Research News
The Minister for Further and Higher Education, Research, Innovation and Science, Simon Harris TD has welcomed the final teams to join the fray in the National Challenge Fund.
The final two Challenges – the Sustainable Communities Challenge and the Future Food Systems Challenge have now begun, with 25 teams joining more than 70 competing for prize awards of €1 million or €2 million in continued funding. The Challenges are structured so that professional researchers must engage directly with the potential beneficiaries of their inventions and solutions to make sure they are responding to their communities’ needs.
Members of the SHIFT research team from UCD which has received funding under SFI's National Challenge Fund. SHIFT stands for: Sustainable and Healthy InFrastructure by reducing stress during active Travel
Minister Harris said, “The National Challenge Fund is both a marathon and a sprint for these researchers. They are committing to solving long-term problems but they need to develop their ideas quickly and validate their solutions to keep unlocking funding each year.”

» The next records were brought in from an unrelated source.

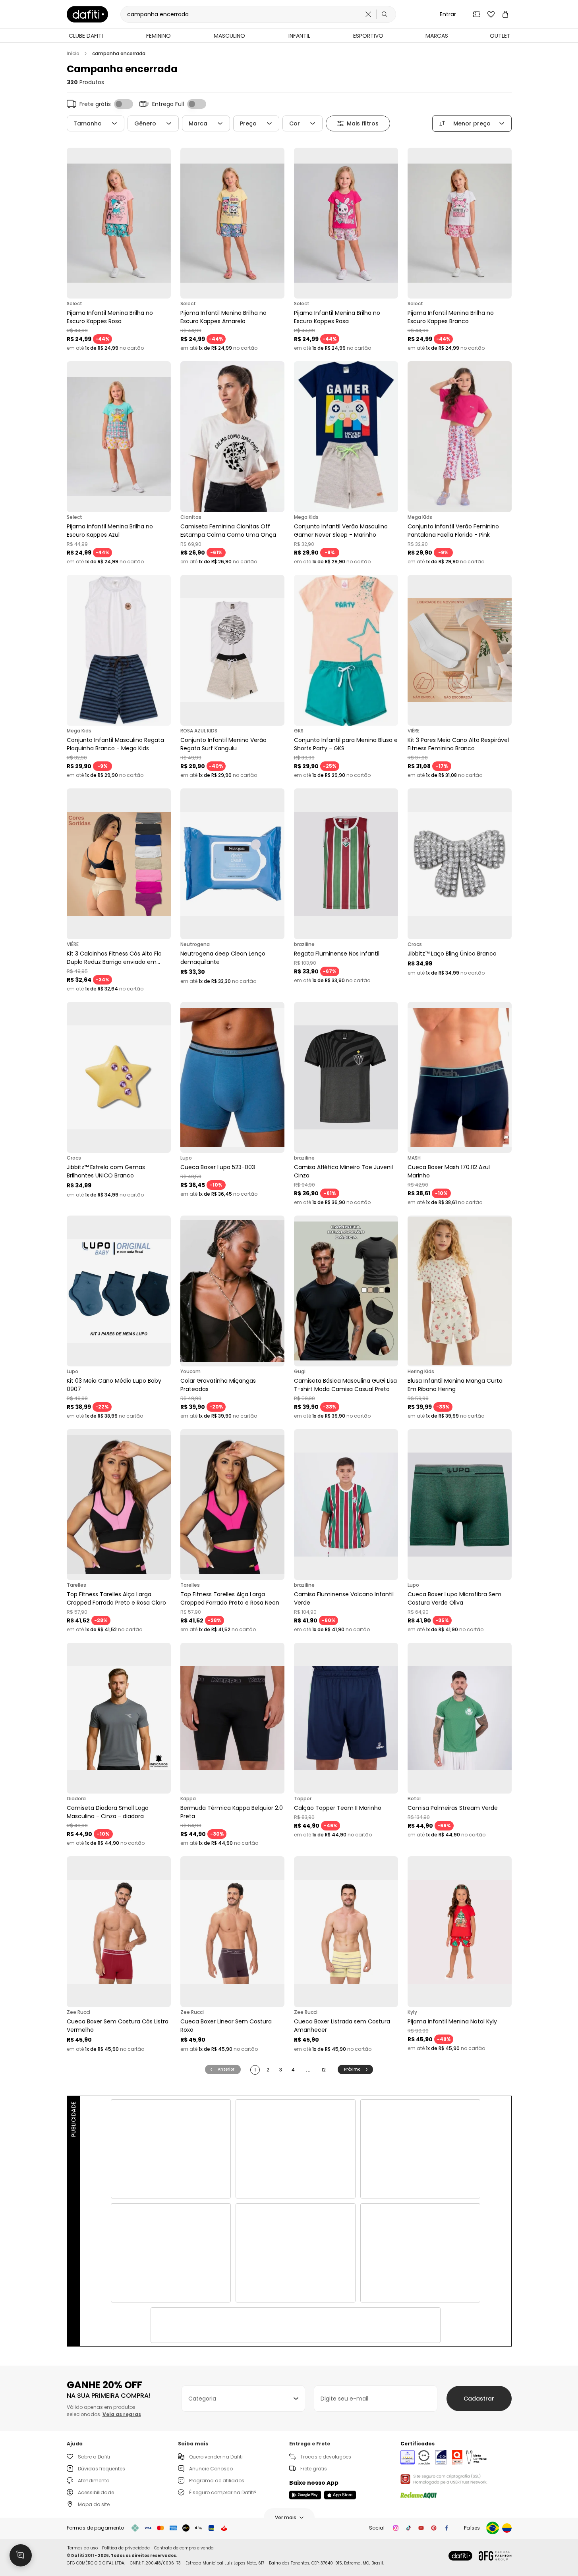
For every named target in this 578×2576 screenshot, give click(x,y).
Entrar (448, 14)
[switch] (123, 104)
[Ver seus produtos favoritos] (491, 14)
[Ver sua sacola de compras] (505, 14)
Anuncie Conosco (211, 2468)
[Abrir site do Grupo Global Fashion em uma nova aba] (495, 2556)
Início (73, 53)
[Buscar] (384, 14)
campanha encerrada (118, 53)
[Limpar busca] (368, 14)
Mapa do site (94, 2504)
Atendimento (93, 2480)
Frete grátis (313, 2468)
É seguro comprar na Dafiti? (223, 2492)
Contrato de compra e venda (184, 2548)
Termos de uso (83, 2548)
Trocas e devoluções (325, 2456)
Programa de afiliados (216, 2480)
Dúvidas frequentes (101, 2468)
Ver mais (285, 2517)
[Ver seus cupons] (476, 14)
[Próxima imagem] (163, 223)
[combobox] (243, 2398)
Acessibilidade (96, 2492)
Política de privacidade (126, 2548)
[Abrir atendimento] (21, 2555)
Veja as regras (121, 2414)
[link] (87, 14)
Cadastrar (479, 2399)
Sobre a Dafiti (94, 2456)
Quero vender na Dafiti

“This kind of solutions-driven research will help us to tackle the big societal changes we face as we become a green and digital country, and I am already looking forward to the years ahead as we see the projects advance. I am particularly pleased to see the diversity of researchers – coming from all career stages, and from across the higher education network, as we work to make our professional research community representative of modern Ireland.”
Science Foundation Ireland Director General Prof. Philip Nolan said, “We know that sustainable living is important for our long-term stability and productivity as a nation. These projects will work to accelerate research towards implementation so that there will be better, less wasteful options for us to use in the future.”
“It is really important that these solutions are developed with the people who are going to use them, and that they actually respond to their needs. I am delighted that so many researchers responded to the Challenges and that they are committed to working at such a pace to deliver real change in such diverse arenas.”
The National Challenge Fund is a €65M challenge research fund under the Government’s National Recovery and Resilience Plan which aims to fund and accelerate research to address national challenges in the areas of Green Transition and Digital Transformation. The Fund is a key deliverable in the Government’s Research and Innovation Strategy Impact 2030. It is funded by the EU’s Recovery and Resilience Facility.